───── Data shown ─────

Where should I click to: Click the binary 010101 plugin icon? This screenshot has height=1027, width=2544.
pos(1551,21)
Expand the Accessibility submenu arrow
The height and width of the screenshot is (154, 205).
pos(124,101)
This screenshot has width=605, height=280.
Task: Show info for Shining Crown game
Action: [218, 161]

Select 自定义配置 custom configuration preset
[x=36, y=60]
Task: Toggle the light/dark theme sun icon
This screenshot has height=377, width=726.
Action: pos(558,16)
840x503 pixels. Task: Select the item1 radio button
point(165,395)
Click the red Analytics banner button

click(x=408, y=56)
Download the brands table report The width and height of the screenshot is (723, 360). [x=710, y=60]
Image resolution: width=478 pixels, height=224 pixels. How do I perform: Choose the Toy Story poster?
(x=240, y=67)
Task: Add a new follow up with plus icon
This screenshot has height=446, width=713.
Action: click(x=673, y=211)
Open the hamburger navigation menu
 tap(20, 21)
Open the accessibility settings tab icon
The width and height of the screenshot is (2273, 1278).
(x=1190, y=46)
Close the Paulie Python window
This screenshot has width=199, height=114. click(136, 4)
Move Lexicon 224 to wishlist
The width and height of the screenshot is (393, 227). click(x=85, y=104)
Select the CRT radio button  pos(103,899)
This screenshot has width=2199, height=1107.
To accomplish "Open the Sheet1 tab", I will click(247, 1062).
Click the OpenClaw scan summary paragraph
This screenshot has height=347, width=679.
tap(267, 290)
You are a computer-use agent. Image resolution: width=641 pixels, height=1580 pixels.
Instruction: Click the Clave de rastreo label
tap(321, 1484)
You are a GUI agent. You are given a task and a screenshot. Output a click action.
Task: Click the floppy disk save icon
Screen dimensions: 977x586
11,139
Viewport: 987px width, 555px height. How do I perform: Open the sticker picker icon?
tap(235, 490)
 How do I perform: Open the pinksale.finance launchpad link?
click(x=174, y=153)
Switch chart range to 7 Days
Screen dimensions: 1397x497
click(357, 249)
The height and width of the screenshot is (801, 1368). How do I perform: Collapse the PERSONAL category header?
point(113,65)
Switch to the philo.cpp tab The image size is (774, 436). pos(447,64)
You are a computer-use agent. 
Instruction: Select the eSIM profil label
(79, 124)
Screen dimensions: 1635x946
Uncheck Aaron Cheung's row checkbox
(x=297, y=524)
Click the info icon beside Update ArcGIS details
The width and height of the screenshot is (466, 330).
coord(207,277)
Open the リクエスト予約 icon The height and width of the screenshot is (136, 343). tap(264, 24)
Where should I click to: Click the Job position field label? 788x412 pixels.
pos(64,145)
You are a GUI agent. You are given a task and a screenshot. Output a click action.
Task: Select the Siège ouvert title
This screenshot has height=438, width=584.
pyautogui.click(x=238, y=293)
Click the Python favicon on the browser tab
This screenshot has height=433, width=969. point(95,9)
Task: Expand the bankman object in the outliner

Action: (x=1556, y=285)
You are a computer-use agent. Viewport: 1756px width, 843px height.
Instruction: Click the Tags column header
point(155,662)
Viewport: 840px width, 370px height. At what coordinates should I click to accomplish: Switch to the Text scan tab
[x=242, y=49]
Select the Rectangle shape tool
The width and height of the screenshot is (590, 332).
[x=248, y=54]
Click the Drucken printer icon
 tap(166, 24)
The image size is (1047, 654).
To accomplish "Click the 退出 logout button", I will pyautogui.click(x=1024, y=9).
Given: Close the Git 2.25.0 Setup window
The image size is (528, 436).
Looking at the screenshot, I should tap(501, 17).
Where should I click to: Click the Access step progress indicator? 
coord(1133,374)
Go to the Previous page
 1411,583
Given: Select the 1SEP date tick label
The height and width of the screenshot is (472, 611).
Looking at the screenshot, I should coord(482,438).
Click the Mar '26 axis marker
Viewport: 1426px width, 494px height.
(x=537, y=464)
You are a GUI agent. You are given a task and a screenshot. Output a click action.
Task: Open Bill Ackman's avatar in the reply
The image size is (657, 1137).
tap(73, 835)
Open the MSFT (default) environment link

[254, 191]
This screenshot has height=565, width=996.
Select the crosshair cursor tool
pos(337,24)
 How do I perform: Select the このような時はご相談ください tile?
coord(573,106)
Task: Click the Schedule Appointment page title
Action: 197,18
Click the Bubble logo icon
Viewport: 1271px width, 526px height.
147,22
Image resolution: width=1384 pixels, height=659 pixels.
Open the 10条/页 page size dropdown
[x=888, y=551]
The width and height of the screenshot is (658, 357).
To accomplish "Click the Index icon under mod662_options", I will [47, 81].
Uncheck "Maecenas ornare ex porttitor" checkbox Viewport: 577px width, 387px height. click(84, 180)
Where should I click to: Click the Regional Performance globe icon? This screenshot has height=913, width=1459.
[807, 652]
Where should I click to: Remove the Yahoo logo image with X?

─────

■ **Directive**
Rewrite the rows above, changing every "How do I perform" to "How can I do this" and leaving everything else unchanged.

■ **Exercise answer**
Where should I click to: Click the binary 010101 plugin icon? This screenshot has height=1027, width=2544.
pos(1551,21)
Expand the Accessibility submenu arrow
The height and width of the screenshot is (154, 205).
pos(124,101)
This screenshot has width=605, height=280.
Task: Show info for Shining Crown game
Action: [218, 161]

Select 自定义配置 custom configuration preset
[x=36, y=60]
Task: Toggle the light/dark theme sun icon
This screenshot has height=377, width=726.
Action: pos(558,16)
840x503 pixels. Task: Select the item1 radio button
point(165,395)
Click the red Analytics banner button

click(x=408, y=56)
Download the brands table report The width and height of the screenshot is (723, 360). [x=710, y=60]
Image resolution: width=478 pixels, height=224 pixels. How can I do this: Choose the Toy Story poster?
(x=240, y=67)
Task: Add a new follow up with plus icon
This screenshot has height=446, width=713.
Action: click(x=673, y=211)
Open the hamburger navigation menu
 tap(20, 21)
Open the accessibility settings tab icon
The width and height of the screenshot is (2273, 1278).
(x=1190, y=46)
Close the Paulie Python window
This screenshot has width=199, height=114. click(136, 4)
Move Lexicon 224 to wishlist
The width and height of the screenshot is (393, 227). click(x=85, y=104)
Select the CRT radio button  pos(103,899)
This screenshot has width=2199, height=1107.
To accomplish "Open the Sheet1 tab", I will click(247, 1062).
Click the OpenClaw scan summary paragraph
This screenshot has height=347, width=679.
tap(267, 290)
You are a computer-use agent. Image resolution: width=641 pixels, height=1580 pixels.
Instruction: Click the Clave de rastreo label
tap(321, 1484)
You are a GUI agent. You are given a task and a screenshot. Output a click action.
Task: Click the floppy disk save icon
Screen dimensions: 977x586
11,139
Viewport: 987px width, 555px height. How can I do this: Open the sticker picker icon?
tap(235, 490)
 How can I do this: Open the pinksale.finance launchpad link?
click(x=174, y=153)
Switch chart range to 7 Days
Screen dimensions: 1397x497
click(357, 249)
The height and width of the screenshot is (801, 1368). How can I do this: Collapse the PERSONAL category header?
point(113,65)
Switch to the philo.cpp tab The image size is (774, 436). pos(447,64)
You are a computer-use agent. 
Instruction: Select the eSIM profil label
(79, 124)
Screen dimensions: 1635x946
Uncheck Aaron Cheung's row checkbox
(x=297, y=524)
Click the info icon beside Update ArcGIS details
The width and height of the screenshot is (466, 330).
coord(207,277)
Open the リクエスト予約 icon The height and width of the screenshot is (136, 343). tap(264, 24)
Where should I click to: Click the Job position field label? 788x412 pixels.
pos(64,145)
You are a GUI agent. You are given a task and a screenshot. Output a click action.
Task: Select the Siège ouvert title
This screenshot has height=438, width=584.
pyautogui.click(x=238, y=293)
Click the Python favicon on the browser tab
This screenshot has height=433, width=969. point(95,9)
Task: Expand the bankman object in the outliner

Action: (x=1556, y=285)
You are a computer-use agent. Viewport: 1756px width, 843px height.
Instruction: Click the Tags column header
point(155,662)
Viewport: 840px width, 370px height. At what coordinates should I click to accomplish: Switch to the Text scan tab
[x=242, y=49]
Select the Rectangle shape tool
The width and height of the screenshot is (590, 332).
[x=248, y=54]
Click the Drucken printer icon
 tap(166, 24)
The image size is (1047, 654).
To accomplish "Click the 退出 logout button", I will pyautogui.click(x=1024, y=9).
Given: Close the Git 2.25.0 Setup window
The image size is (528, 436).
Looking at the screenshot, I should tap(501, 17).
Where should I click to: Click the Access step progress indicator? 
coord(1133,374)
Go to the Previous page
 1411,583
Given: Select the 1SEP date tick label
The height and width of the screenshot is (472, 611).
Looking at the screenshot, I should coord(482,438).
Click the Mar '26 axis marker
Viewport: 1426px width, 494px height.
(x=537, y=464)
You are a GUI agent. You are given a task and a screenshot. Output a click action.
Task: Open Bill Ackman's avatar in the reply
The image size is (657, 1137).
tap(73, 835)
Open the MSFT (default) environment link

[254, 191]
This screenshot has height=565, width=996.
Select the crosshair cursor tool
pos(337,24)
 How can I do this: Select the このような時はご相談ください tile?
coord(573,106)
Task: Click the Schedule Appointment page title
Action: 197,18
Click the Bubble logo icon
Viewport: 1271px width, 526px height.
147,22
Image resolution: width=1384 pixels, height=659 pixels.
Open the 10条/页 page size dropdown
[x=888, y=551]
The width and height of the screenshot is (658, 357).
To accomplish "Click the Index icon under mod662_options", I will [47, 81].
Uncheck "Maecenas ornare ex porttitor" checkbox Viewport: 577px width, 387px height. click(84, 180)
Where should I click to: Click the Regional Performance globe icon? This screenshot has height=913, width=1459.
[807, 652]
Where should I click to: Remove the Yahoo logo image with X?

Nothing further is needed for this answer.